無累を託せし白業の旅路 其ノ伍
高く果ての見えない真白の大壁が現れた瞬間、いくつかのことが同時に起きた。
俺の身体に宿っていた《天秤の詠歌》のエフェクトの消失。
【双護の鎖繋鏡】の金鎖を通じて繋がっていたソラの気配が喪失、並びにSTRステータス共有効果の消失。
更には視界端に浮かぶパーティメンバーのステータスバーが色を失い、見たこともない灰色に表示されるまま凍り付く……と。
異様な変貌を遂げた『白座』がなにをしたのか、考えるまでもない。
「やられた……!」
『強制転移』に続いての『空間隔離』……おそらくは、十体の分け身を基点に周囲のプレイヤーが引き込まれ、分断された――いや違う、減っている。
ラストの二体の周囲には当然相応のプレイヤーが集っていたというのに、振り返り見たこの空間には即座に数えられる程度の人数しか存在していない。
十一名……即ちレイドメンバー総員百十名の、ちょうど十分の一。ギミックの全貌を想像するに足る材料は、ご丁寧にも全て揃えられている。
要するに、近い順で振り分けられたとかそんなところだろう。
落とし穴に嵌められたという、結果は一つ――然らば、すべきこともまた一つ。一秒でも早くコイツをぶちのめして、仲間へ繋がる道を拓くのみだ。
「《コンストラクション》」
繋がりの途切れた盾を仕舞い、右手に喚び出すは煌めく翠刀。左に白、右に緑を携えて地を蹴り砕き突貫した俺に、並ぶ影が一つ。
不思議な感覚だ。肩を並べて戦うのも初めてなら、連携の練習さえしたこともなかったというのに――
言葉も視線も交わさずとも、互いの動きが手に取るようにわかっていた。
『赤』を纏い肥大化した『白』の分け身が、口も開かず身体を震わせ猛り吠える。恐ろしくもどこか不思議な穏やかさを感じさせた先刻までの声鳴りと、明らかに異なるおどろおどしい咆声。
地響きを上げて一歩踏み出した奴の敏捷性は、再び増した体積と身のこなしから察するに……おそらくは、本体と分け身の間程度まで落ちている。
踏み込むだけで盛大に地を割り砕いた様子から見るに、膂力が跳ね上がっているだろうことも予想可能だ。

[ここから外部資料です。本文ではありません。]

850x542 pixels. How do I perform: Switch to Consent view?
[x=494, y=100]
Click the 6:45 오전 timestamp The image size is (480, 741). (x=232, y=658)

そして明確に『突進』の構えを取った怪物の背部……『赤』が溢れ出した後に伽藍洞の黒を覗かせる〝穴〟から、再び一斉に真っ赤な触手が湧いて――
んじゃ、役割分担はそういうことで。
《空翔》起動。双刃を手に宙を駆け、湧き出した端から夥しい数の触手の根元を手当たり次第に両断。

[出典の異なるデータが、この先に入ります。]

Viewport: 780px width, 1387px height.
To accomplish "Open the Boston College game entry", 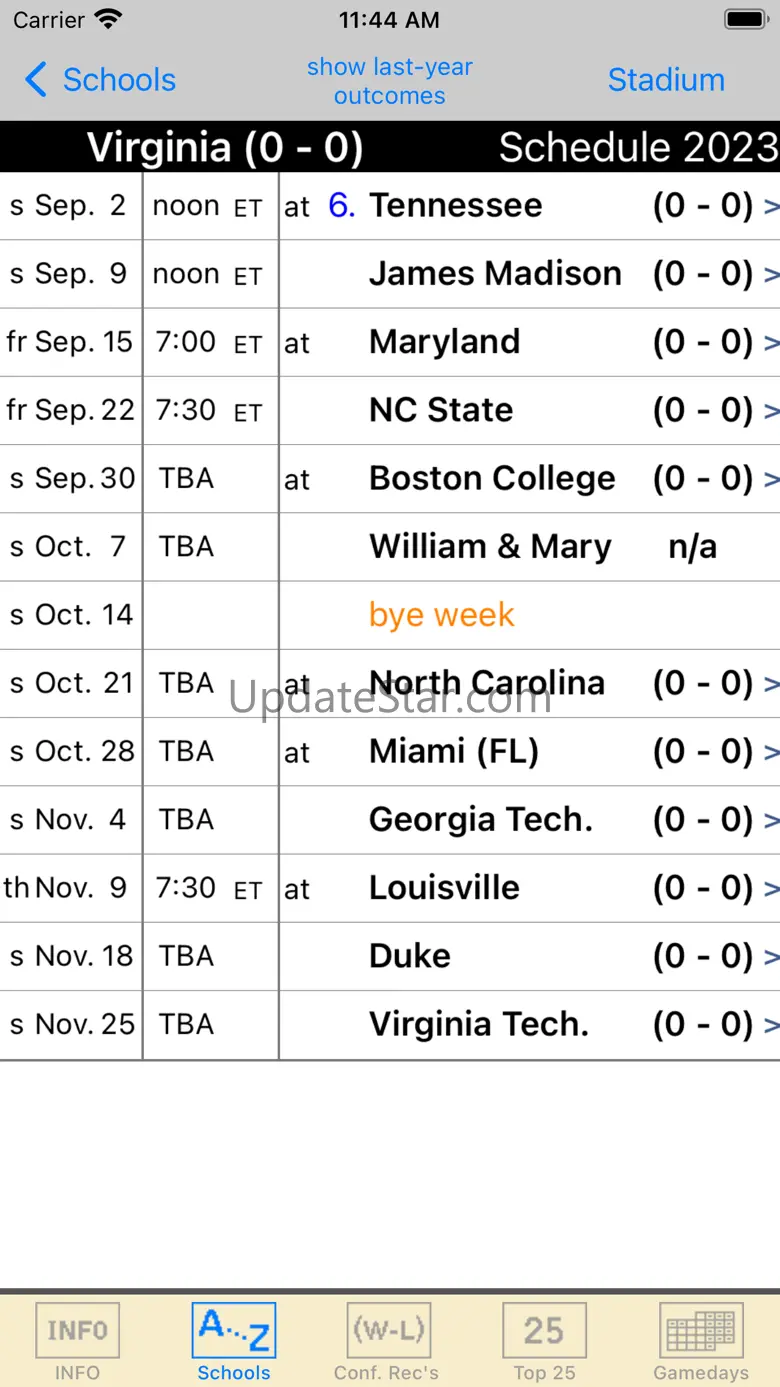I will tap(390, 478).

弾幕になり損ねた半透明な『赤』が、気味悪くうねりながら霧散して、
「《鮮烈の赤》」
『白』が二歩目を踏み出す刹那、眼前に躍り出た小さな影が――奇しくも、白から赤へ。その身に纏う色を変え、神代の『剣』を振り下ろした。
『――――――――――』
轟音と衝撃が地を穿ち、叩き伏せられた巨体から歪な悲鳴が鳴り響く。
突風に煽られた身体を《兎乱闊躯》の虚空タッチにより制御しつつ……再度の《空翔》。際限なく湧き出てくる触手の束を、帰り際にもう一度カット。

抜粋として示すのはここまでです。